Pricing at the Alba begins at $3 million, with penthouses going for $25 million.
Apartment conversions boom on the horizon
The trend in apartment conversions is still going strong, though the market has seen a slight dip: According to data from RentCafe’s parent company, Yardi Matrix, 10,090 apartments were flipped from other uses in 2022, down from 11,422 in 2021. Completed projects declined, but the number in the pipeline keeps growing: Some 122,000 converted units have been announced, with 45,000, or 37%, being adapted from former office buildings. The remainder are mostly from hotels (23%) and factories (14%).

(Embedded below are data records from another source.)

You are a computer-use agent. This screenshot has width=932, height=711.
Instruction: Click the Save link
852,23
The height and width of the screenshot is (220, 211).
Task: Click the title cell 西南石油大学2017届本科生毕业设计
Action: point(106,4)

Architect Steven Paynter, who analyzes the adaptive reuse sector, said the pandemic slowed down completion on many projects. “I believe there will be a huge boom in the next year and the year after, in terms of project starts, and from 2024 to 2027 in terms of project completions,” Paynter told RentCafe.
The top city for conversions is New York, with 2,609 apartments on the way, according to the report. One of the largest is 25 Water Street, the former offices of the Daily News and JPMorgan Chase, which is being converted into 1,300 apartments. Dallas landed in the top five with 1,500 apartment conversions. This summer, Pacific Elm Properties completed the transformation of a dozen floors in the Santander Tower in downtown Dallas into 228 one- and two-bedroom rentals. The development, called Peridot, also includes a swimming pool, two restaurants, and a private club on the 48th floor.
The adaptive-reuse trend is also good news for the environment: According to a study published by the National Bureau of Economic Research, flipping old buildings could decrease greenhouse gas emissions by 80% in 2050.
Patrice Frey, former sustainability director for the National Historic Preservation Fund, told NPR that conceiving of buildings as having more than one life “has to be integrated into everything we construct into the future."
“Because we've got to be designing for centuries, not for decades,” Frey added.